TenggaraNews.com, MARELAN – Sempat terjadi silang sengketa yang menjadi masalah di masyarakat dan tubuh kepungurusan koperasi TKBM Belawan, akibat surat somasi nyasar ke Masjid Nurul Huda yang berada di perumahan komplek Yuka Martubung.
Dari kesalahan tersebut masyarakat sempat marah dan mengancam untuk mendatangi koperasi TKBM Belawan agar meminta maaf atas kesalahannya itu.
Berlokasi di salah satu Rumah makan yang berada di Medan Marelan, Pengurus koperasi TKBM Pelabuhan Belawan bersama tokoh masyarakat dan Ormas Islam duduk bersama untuk mengklarifikasi kejadian tersebut, Selasa 18 Agustus 2020 sekira pukul 15.00 WIB.

H. Irfan Hamidi selaku tokoh masyarakat dan tokoh agama mengatakan, segenap para alim ulama dan tokoh ummat berharap semua permasalahan ini bisa diatasi dengan damai.
“Kalau ini kami biar-biarkan akan menjadi masalah besar dan akan menjadi masalah nasional, maka kami berupaya dalam beberapa hari ini agar ada penyelesaian yang baik antara segenap ummat Islam dan pengurus TKBM. Artinya kita ini harus saling bahu membahu, rangkul merangkul dari berbagai agama yang ada di Negara Kesatuan Republik Indonesia ini, dan di situlah keyakinan kami bagaimana Medan ini tidak rusuh, Medan ini tidak terpecah, maka kami hadir pada hari ini untuk menyelesaikan masalah ini, dan Alhamdulillah penyelesaian ini ditutup tadi oleh permohonan maaf dari ketua TKBM langsung saudara Sabam Parulian Manalu,” Jelas H. Irfan Hamidi
Sementara Ketua koperasi TKBM Belawan Sabam Parulian Manalu, menyampaikan permohonan maaf atas kesalahan tekhnis yang dilakukan anggotanya dalam penyampaian surat teguran hukum.
“Rumah ibadah apapun itu tidak boleh ada yang mempersoalkannya apalagi mengganggunya, pengurus koperasi TKBM Belawan sepakat untuk menjaga keberadaan rumah ibadah yang berdiri di atas aset Koperasi TKBM Pelabuhan Belawan.
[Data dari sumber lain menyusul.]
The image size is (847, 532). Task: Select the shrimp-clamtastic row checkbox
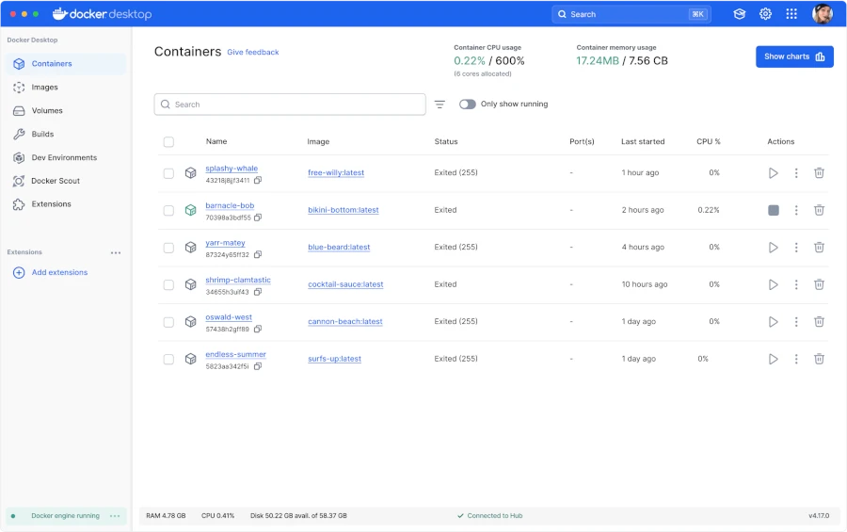click(168, 285)
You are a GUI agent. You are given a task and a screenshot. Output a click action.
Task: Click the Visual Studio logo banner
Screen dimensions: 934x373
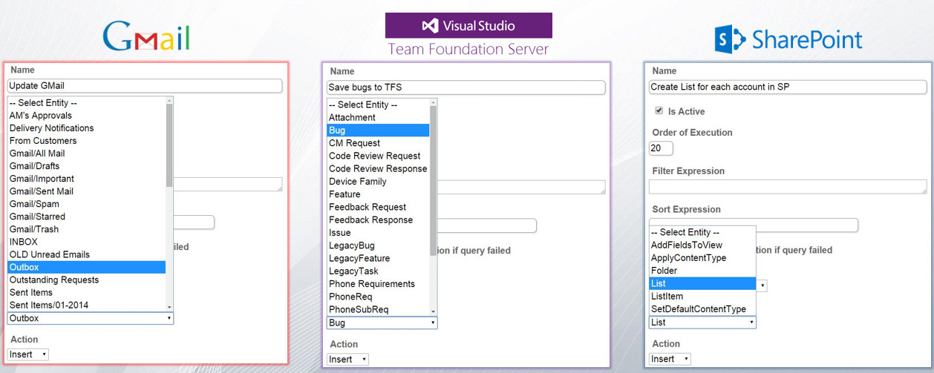pyautogui.click(x=468, y=25)
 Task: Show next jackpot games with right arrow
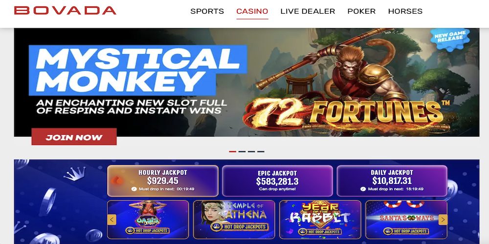tap(443, 220)

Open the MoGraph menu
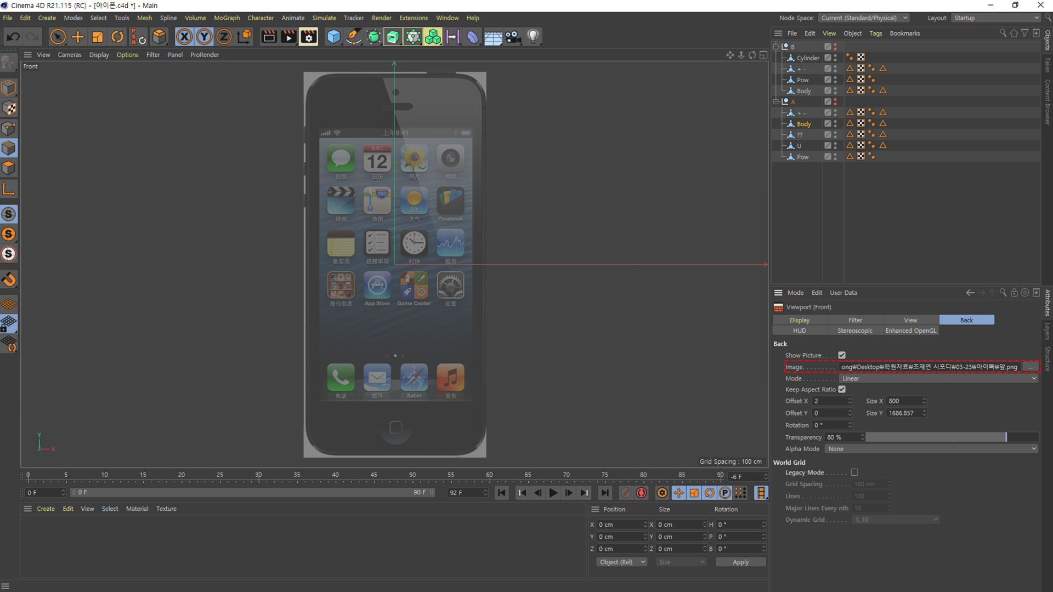click(227, 18)
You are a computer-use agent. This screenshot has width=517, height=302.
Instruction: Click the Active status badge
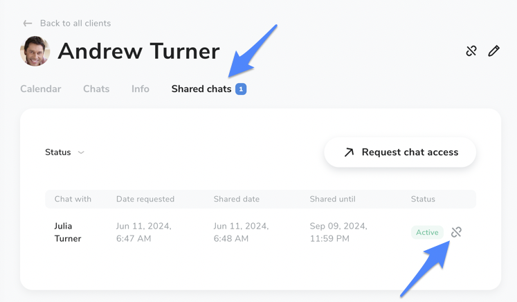pyautogui.click(x=427, y=232)
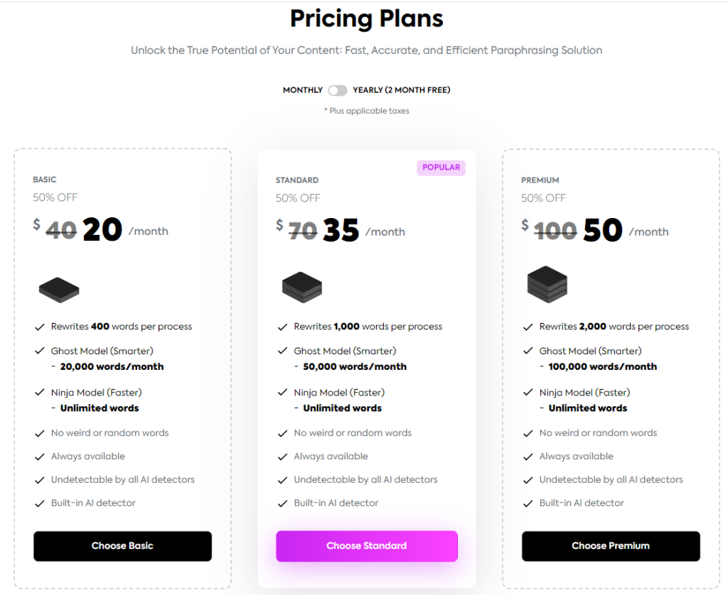Click the POPULAR badge on the Standard card

pyautogui.click(x=441, y=167)
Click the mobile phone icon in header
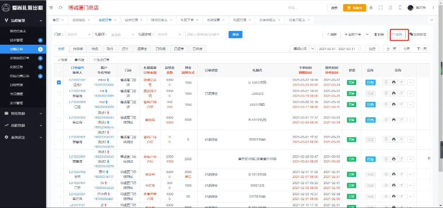The width and height of the screenshot is (443, 208). tap(400, 8)
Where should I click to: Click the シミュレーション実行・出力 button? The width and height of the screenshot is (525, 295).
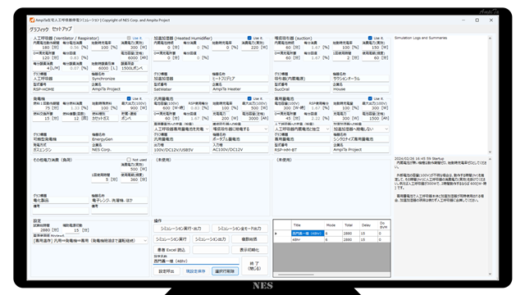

Surat teguran hukum yang diberikan anggota koperasi TKBM Belawan ditujukan kepada orang (Individu/Person-red) yang menguasai atau mengusahai tanah dan bangunan milik Primkop TKBM Upaya Karya Pelabuhan Belawan yang dalam hal ini perumahan eks Yuka yang tidak melakukan verifikasi atau pendataan ulang atas penguasaan atau kepemilikan tanah dan bangunan,” ucap Sabam.
“Atas kesalahan tekhnis yang dilakukan anggota saya ini, maka saya selaku pimpinan dan seluruh pengurus koperasi TKBM Pelabuhan Belawan meminta maaf kepada jamaah Masjid Nurul Huda. Tidak ada sedikitpun niat kami untuk berikan surat teguran apalagi untuk menggangu rumah ibadah”, jelas Ketua Kolerasi TKBM Pelabuhan Belawan Sabam Parulian Manalu.
Pertemuan tokoh masyarakat dan agama tersebut dihadiri berbagai perwakilan pemuka Agama termasuk MUI, FUI, Kaumi, Presedium, MUI Medan Deli dan MUI Medan Marelan. Turut juga hadir perwakilan Intelkam Polres Belawan, Polsek Medan Labuhan dan awak media.